EXERCISE GOAL » Copy the following entries verbatim, every line of them.

SUPPLIED DATA »
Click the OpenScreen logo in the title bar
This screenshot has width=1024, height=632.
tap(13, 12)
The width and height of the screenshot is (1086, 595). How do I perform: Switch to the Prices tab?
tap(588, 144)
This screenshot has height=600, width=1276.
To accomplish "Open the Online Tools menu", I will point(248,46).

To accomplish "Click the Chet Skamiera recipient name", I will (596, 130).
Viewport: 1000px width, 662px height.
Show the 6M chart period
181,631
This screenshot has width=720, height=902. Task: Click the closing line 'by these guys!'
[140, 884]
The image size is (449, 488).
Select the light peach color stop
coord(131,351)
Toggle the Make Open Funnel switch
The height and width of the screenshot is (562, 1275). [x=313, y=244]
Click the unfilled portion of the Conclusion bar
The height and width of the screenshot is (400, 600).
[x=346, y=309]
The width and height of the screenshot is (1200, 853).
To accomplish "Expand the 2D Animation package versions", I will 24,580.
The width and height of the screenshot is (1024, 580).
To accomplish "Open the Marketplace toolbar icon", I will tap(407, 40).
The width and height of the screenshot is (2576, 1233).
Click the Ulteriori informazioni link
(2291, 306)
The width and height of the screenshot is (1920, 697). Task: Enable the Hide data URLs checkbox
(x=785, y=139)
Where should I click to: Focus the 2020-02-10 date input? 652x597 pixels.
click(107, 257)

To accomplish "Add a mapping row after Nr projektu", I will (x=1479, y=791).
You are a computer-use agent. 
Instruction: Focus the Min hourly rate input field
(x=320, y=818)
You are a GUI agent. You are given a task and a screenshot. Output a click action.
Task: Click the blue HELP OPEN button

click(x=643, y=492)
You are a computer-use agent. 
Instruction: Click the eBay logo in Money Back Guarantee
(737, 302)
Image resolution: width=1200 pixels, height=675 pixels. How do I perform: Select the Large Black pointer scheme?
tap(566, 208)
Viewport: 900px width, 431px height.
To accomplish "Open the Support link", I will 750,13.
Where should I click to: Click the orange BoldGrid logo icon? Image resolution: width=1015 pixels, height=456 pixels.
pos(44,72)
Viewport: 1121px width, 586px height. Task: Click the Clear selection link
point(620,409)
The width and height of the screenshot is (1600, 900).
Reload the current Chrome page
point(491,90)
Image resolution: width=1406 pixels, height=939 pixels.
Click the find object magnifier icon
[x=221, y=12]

SOLUTION TO THIS TASK »
Click the OpenScreen logo in the title bar
This screenshot has width=1024, height=632.
tap(13, 12)
The width and height of the screenshot is (1086, 595). How do I perform: Switch to the Prices tab?
tap(588, 144)
This screenshot has height=600, width=1276.
To accomplish "Open the Online Tools menu", I will point(248,46).

To accomplish "Click the Chet Skamiera recipient name", I will (596, 130).
Viewport: 1000px width, 662px height.
Show the 6M chart period
181,631
This screenshot has width=720, height=902. Task: Click the closing line 'by these guys!'
[140, 884]
The image size is (449, 488).
Select the light peach color stop
coord(131,351)
Toggle the Make Open Funnel switch
The height and width of the screenshot is (562, 1275). [x=313, y=244]
Click the unfilled portion of the Conclusion bar
The height and width of the screenshot is (400, 600).
[x=346, y=309]
The width and height of the screenshot is (1200, 853).
To accomplish "Expand the 2D Animation package versions", I will 24,580.
The width and height of the screenshot is (1024, 580).
To accomplish "Open the Marketplace toolbar icon", I will tap(407, 40).
The width and height of the screenshot is (2576, 1233).
Click the Ulteriori informazioni link
(2291, 306)
The width and height of the screenshot is (1920, 697). Task: Enable the Hide data URLs checkbox
(x=785, y=139)
Where should I click to: Focus the 2020-02-10 date input? 652x597 pixels.
click(107, 257)

To accomplish "Add a mapping row after Nr projektu", I will (x=1479, y=791).
You are a computer-use agent. 
Instruction: Focus the Min hourly rate input field
(x=320, y=818)
You are a GUI agent. You are given a task and a screenshot. Output a click action.
Task: Click the blue HELP OPEN button

click(x=643, y=492)
You are a computer-use agent. 
Instruction: Click the eBay logo in Money Back Guarantee
(737, 302)
Image resolution: width=1200 pixels, height=675 pixels. How do I perform: Select the Large Black pointer scheme?
tap(566, 208)
Viewport: 900px width, 431px height.
To accomplish "Open the Support link", I will 750,13.
Where should I click to: Click the orange BoldGrid logo icon? Image resolution: width=1015 pixels, height=456 pixels.
pos(44,72)
Viewport: 1121px width, 586px height. Task: Click the Clear selection link
point(620,409)
The width and height of the screenshot is (1600, 900).
Reload the current Chrome page
point(491,90)
Image resolution: width=1406 pixels, height=939 pixels.
Click the find object magnifier icon
[x=221, y=12]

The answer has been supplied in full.